福島県双葉町に温浴施設 震災後初 アルムシステムが建設へ

 

さくらの里双葉の完成パース図

 

2022/04/26 21:08

 

 福島県双葉町で「ビジネスホテルARM双葉」を運営するアルムシステム(本社・北海道帯広市)は、日帰り入浴や宿泊、飲食ができる施設「さくらの里双葉」を町内に建設する。同社が26日、発表した。東日本大震災と東京電力福島第一原発事故発生後、町内に温浴施設が計画されるのは初めて。

 東日本大震災・原子力災害伝承館や町産業交流センターなどが立地する町内中野地区の復興産業拠点に、来年春ごろの開業を目指す。
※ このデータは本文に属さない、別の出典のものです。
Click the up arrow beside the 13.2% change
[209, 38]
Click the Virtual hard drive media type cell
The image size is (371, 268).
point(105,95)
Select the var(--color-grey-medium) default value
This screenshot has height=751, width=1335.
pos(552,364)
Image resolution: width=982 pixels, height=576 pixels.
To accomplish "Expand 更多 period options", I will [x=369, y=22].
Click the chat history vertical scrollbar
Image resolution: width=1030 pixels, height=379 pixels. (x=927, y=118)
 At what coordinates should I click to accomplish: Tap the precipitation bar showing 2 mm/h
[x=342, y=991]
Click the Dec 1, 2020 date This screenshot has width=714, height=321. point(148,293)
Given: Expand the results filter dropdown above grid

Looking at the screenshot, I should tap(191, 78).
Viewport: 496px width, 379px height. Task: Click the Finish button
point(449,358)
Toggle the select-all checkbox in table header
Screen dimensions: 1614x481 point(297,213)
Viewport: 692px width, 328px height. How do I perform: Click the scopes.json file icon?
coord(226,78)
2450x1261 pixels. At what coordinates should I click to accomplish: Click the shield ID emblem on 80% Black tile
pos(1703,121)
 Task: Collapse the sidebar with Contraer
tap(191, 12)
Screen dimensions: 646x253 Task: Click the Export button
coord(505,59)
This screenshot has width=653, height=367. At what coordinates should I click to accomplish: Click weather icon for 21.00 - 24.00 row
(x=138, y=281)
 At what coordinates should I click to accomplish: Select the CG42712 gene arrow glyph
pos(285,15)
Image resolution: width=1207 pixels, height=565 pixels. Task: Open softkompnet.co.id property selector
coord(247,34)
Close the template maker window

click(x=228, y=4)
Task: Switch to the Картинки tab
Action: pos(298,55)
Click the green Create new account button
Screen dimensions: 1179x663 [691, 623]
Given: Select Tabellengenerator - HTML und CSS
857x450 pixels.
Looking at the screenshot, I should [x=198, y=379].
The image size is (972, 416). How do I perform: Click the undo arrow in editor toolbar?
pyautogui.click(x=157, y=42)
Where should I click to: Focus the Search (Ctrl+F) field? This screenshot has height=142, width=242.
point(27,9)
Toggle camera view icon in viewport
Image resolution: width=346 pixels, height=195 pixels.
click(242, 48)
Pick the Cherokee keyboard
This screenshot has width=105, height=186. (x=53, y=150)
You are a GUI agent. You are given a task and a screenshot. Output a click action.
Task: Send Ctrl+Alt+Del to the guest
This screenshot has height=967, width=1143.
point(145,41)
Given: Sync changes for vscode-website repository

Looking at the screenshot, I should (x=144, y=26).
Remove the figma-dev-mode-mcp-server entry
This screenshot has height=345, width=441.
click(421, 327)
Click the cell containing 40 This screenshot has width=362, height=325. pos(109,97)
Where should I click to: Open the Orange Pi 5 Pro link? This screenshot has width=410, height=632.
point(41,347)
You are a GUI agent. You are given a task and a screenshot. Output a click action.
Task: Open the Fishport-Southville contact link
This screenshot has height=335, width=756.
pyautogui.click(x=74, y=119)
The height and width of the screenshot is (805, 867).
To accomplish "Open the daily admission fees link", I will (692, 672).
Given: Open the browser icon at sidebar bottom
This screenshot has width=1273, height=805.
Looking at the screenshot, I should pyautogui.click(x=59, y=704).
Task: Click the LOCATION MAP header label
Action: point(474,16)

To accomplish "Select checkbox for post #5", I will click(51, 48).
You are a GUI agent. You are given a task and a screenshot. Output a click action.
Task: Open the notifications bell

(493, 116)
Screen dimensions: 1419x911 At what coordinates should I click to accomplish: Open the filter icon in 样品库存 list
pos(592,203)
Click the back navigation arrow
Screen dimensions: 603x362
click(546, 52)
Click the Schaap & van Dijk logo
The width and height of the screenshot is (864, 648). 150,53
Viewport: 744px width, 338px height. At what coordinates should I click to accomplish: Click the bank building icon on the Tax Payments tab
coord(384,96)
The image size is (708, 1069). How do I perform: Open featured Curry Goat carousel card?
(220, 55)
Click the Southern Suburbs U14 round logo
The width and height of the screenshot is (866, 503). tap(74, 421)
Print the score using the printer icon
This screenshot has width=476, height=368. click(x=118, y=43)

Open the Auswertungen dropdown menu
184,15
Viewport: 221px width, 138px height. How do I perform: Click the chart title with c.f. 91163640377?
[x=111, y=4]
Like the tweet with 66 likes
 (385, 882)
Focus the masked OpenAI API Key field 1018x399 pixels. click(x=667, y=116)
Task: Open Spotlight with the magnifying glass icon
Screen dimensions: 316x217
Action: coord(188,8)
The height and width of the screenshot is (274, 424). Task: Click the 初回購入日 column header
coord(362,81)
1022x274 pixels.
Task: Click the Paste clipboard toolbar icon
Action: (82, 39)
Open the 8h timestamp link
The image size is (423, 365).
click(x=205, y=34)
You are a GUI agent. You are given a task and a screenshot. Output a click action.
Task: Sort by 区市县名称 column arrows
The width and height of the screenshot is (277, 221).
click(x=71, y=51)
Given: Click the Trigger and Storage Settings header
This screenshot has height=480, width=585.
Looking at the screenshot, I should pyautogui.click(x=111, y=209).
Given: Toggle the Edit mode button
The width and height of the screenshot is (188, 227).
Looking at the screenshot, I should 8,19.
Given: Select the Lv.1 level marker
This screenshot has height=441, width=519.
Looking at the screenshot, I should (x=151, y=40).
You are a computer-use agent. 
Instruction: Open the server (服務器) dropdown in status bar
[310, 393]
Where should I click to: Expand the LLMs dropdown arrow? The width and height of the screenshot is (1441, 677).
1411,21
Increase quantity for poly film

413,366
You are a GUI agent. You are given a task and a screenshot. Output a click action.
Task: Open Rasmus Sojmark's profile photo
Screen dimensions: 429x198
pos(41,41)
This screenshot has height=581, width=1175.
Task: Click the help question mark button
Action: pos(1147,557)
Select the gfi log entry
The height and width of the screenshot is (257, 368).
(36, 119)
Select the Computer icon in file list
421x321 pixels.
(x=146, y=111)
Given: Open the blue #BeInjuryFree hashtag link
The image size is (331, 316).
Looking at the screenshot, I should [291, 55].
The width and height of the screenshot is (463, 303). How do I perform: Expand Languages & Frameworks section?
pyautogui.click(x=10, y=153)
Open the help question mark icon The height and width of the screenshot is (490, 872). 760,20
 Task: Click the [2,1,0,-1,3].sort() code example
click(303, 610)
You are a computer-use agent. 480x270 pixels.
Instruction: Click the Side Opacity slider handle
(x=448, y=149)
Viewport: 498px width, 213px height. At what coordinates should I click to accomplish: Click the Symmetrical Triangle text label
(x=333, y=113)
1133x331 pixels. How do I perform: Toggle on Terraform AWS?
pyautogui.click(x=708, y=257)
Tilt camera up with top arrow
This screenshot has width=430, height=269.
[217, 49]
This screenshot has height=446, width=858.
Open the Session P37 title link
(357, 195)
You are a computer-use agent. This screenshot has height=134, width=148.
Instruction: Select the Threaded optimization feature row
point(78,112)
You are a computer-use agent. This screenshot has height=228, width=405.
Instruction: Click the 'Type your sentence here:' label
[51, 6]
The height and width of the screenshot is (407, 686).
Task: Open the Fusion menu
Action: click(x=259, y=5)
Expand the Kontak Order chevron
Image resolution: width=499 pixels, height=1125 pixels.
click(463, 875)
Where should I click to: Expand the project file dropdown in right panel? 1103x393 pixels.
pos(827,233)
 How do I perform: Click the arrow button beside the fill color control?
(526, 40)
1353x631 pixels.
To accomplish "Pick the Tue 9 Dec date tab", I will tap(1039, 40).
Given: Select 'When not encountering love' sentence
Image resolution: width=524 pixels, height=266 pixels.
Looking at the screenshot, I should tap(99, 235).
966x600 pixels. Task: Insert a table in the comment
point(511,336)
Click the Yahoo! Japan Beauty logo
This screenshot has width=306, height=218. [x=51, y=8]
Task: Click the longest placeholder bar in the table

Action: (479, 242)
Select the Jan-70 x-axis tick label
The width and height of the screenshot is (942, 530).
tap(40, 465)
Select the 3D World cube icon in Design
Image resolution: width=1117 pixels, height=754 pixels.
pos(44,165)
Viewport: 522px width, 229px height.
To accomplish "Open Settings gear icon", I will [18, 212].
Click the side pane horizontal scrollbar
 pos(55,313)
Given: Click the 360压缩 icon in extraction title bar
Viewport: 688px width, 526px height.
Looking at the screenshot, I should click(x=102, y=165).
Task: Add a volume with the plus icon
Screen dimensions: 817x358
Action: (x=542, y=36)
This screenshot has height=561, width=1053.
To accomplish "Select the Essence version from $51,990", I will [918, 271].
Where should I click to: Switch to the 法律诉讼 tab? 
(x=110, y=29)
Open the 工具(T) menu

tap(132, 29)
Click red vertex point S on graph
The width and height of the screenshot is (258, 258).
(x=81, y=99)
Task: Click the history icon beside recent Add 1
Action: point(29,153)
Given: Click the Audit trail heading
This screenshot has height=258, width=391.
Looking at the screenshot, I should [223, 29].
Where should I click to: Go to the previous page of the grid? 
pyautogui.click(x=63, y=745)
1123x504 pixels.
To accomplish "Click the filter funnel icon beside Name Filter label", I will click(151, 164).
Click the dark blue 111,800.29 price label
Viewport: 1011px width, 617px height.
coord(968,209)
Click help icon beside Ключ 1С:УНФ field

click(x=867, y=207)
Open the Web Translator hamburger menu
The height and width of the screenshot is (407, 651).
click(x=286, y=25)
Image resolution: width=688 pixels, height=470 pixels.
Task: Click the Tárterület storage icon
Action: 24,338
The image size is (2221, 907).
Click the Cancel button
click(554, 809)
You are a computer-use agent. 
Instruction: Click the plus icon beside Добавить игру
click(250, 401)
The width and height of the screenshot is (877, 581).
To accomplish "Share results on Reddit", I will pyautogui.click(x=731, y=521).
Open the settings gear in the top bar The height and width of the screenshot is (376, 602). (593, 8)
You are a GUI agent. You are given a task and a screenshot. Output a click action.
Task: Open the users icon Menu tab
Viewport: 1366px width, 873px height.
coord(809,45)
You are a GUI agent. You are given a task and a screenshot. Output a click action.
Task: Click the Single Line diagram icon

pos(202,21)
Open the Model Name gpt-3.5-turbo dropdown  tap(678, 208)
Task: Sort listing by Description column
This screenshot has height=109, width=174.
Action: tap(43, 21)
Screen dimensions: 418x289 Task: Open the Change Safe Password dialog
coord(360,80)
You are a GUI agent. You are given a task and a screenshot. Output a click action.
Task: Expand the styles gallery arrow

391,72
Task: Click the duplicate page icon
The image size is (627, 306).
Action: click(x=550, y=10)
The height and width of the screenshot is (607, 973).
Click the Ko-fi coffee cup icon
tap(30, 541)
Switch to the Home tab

28室の宿泊棟や温浴施設をはじめ、修学旅行生ら大人数の利用にも対応できるよう約70席完備の飲食施設などを設ける。

 町は早ければ今年6月に原発事故に伴う帰還困難区域のうち、特定復興再生拠点区域(復興拠点)の避難指示解除を目指している。町が昨年10月から11月に開いた町政懇談会では、憩いの場だった「せんだん温泉」の復活など娯楽施設の建設や再開を求める声が多く出た。町民らが交流できる憩いの場が誕生すれば、町復興や住民帰還が加速化すると期待される。